GIVEN DATA>
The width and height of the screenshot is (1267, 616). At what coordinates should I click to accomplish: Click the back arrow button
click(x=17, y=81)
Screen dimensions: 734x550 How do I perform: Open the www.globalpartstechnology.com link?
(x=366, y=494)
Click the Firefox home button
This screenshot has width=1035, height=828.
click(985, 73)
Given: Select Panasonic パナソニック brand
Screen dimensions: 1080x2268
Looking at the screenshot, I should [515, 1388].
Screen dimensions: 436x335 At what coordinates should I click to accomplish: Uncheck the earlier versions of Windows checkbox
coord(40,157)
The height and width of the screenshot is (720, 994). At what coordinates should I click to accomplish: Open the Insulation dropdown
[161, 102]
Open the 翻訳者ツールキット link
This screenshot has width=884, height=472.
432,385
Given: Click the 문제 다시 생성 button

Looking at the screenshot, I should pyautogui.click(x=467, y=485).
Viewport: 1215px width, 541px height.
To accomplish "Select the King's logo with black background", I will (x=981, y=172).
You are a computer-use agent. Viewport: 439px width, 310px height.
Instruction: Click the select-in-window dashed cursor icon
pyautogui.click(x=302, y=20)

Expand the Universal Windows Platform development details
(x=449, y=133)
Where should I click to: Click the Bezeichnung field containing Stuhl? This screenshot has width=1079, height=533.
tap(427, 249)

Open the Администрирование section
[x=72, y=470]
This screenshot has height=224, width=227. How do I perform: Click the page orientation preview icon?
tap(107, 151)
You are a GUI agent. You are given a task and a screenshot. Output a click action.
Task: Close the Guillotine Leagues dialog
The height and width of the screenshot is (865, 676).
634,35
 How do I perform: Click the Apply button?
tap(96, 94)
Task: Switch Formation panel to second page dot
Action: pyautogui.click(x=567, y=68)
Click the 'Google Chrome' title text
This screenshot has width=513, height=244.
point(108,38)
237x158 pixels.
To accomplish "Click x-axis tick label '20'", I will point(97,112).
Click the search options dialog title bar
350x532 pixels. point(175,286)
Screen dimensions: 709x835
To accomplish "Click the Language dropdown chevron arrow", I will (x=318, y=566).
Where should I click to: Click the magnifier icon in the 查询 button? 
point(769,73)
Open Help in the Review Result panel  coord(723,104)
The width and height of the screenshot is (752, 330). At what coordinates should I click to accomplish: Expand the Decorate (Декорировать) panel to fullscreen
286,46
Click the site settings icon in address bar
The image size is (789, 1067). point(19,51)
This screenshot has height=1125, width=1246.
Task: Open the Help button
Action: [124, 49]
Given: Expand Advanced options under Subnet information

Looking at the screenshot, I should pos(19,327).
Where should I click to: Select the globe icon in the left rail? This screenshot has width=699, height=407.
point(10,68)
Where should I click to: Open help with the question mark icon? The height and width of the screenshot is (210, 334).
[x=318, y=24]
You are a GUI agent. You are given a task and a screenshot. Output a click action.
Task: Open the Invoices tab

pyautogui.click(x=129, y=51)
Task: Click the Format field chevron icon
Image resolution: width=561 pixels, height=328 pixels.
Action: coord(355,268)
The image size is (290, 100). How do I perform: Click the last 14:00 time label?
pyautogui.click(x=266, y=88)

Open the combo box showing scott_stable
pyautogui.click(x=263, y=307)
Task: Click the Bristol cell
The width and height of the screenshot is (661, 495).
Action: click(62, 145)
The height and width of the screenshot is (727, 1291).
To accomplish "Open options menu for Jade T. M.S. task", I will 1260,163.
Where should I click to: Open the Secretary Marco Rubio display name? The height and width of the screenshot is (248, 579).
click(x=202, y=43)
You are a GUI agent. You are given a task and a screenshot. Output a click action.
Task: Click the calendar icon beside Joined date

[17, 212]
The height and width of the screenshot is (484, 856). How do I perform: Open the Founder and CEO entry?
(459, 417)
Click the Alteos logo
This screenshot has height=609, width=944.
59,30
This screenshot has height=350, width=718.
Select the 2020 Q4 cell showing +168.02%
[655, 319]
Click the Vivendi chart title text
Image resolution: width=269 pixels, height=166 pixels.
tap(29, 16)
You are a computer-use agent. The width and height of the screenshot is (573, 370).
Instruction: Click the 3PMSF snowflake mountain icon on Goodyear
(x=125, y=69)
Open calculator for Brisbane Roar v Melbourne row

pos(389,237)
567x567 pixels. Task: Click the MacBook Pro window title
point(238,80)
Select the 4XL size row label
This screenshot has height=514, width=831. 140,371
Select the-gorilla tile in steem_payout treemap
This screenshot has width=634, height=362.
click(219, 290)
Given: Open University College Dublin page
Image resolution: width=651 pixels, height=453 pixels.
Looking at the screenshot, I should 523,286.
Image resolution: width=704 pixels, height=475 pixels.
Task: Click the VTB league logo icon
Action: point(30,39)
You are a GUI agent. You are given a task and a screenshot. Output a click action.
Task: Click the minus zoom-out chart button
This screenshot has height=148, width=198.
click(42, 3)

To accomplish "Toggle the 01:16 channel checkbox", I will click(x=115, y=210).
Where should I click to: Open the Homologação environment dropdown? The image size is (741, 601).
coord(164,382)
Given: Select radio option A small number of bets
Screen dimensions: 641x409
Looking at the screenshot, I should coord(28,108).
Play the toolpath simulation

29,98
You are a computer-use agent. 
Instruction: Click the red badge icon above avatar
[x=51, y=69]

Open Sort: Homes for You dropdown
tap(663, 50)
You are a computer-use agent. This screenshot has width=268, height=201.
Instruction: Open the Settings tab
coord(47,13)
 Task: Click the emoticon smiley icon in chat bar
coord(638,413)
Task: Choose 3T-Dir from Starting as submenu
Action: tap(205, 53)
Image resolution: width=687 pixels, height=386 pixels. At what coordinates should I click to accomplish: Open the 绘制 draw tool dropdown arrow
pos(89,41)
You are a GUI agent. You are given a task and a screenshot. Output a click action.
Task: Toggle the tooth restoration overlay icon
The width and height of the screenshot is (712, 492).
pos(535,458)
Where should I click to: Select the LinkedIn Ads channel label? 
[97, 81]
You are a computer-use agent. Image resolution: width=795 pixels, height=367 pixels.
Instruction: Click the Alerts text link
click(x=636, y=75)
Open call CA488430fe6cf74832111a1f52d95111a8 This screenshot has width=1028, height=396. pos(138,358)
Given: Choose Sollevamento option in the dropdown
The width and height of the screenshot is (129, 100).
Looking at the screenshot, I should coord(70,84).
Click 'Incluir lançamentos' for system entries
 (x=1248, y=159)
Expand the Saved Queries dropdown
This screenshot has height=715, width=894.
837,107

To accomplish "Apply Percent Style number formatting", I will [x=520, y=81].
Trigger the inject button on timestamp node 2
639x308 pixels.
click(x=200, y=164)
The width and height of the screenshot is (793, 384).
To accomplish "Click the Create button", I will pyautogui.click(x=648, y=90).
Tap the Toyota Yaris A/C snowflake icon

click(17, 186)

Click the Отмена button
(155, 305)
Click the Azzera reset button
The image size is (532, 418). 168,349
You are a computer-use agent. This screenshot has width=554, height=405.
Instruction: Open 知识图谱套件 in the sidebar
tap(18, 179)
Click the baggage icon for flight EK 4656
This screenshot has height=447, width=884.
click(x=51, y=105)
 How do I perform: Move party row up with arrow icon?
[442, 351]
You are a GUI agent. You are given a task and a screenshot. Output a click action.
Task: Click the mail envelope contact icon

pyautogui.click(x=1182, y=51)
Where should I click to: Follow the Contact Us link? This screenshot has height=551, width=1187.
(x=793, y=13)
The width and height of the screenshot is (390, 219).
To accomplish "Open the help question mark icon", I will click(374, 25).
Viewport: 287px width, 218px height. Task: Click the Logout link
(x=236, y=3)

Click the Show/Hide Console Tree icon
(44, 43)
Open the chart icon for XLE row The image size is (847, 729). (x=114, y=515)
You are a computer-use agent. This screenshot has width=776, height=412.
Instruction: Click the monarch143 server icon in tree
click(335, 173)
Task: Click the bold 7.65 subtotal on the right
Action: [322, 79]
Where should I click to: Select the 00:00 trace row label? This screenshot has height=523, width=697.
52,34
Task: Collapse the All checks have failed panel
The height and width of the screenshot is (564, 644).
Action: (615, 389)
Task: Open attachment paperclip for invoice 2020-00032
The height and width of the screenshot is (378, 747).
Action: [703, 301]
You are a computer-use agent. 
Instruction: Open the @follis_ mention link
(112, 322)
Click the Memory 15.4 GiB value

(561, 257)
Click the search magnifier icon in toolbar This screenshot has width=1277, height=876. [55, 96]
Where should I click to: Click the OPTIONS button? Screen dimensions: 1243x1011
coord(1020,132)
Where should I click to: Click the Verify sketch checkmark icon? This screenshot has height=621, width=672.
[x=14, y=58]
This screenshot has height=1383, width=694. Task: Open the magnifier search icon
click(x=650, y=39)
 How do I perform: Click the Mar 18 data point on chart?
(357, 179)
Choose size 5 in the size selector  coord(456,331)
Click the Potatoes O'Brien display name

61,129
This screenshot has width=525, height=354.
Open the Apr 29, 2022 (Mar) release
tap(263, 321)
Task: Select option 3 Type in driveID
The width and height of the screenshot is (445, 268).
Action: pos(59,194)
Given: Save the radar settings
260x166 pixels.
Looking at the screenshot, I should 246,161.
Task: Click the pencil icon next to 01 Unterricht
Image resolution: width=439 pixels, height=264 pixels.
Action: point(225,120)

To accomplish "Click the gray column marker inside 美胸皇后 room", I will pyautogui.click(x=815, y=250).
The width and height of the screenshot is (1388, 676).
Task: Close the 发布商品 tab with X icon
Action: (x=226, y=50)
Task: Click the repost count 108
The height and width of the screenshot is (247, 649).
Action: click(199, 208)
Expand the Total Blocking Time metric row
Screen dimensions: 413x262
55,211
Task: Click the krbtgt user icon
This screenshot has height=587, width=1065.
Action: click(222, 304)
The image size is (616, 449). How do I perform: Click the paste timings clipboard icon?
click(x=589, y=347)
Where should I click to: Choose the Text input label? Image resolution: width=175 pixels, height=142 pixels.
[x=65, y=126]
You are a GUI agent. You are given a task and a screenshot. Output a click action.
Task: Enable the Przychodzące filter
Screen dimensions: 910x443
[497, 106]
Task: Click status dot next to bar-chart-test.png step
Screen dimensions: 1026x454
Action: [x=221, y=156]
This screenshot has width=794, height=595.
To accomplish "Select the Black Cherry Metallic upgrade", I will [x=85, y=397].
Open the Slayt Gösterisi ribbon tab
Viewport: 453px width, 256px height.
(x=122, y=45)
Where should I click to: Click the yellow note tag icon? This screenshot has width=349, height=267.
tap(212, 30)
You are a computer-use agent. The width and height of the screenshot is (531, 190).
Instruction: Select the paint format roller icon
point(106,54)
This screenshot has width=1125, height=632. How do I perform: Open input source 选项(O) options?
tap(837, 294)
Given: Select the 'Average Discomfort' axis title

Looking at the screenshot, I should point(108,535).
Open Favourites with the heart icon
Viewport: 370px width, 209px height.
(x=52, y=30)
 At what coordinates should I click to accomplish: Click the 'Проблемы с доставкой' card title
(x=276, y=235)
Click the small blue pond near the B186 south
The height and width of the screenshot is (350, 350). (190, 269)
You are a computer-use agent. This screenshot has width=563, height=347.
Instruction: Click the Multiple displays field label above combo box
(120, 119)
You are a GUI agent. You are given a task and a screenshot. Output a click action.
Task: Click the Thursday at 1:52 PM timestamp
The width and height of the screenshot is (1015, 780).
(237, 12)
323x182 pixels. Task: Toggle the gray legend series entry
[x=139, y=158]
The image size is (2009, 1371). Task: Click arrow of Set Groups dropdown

ASSIGNED TASK> Go through the records and show every line with the string "timestamp" in it.

RESPONSE TO THIS TASK>
Trigger the inject button on timestamp node 2
Task: Click the Thursday at 1:52 PM timestamp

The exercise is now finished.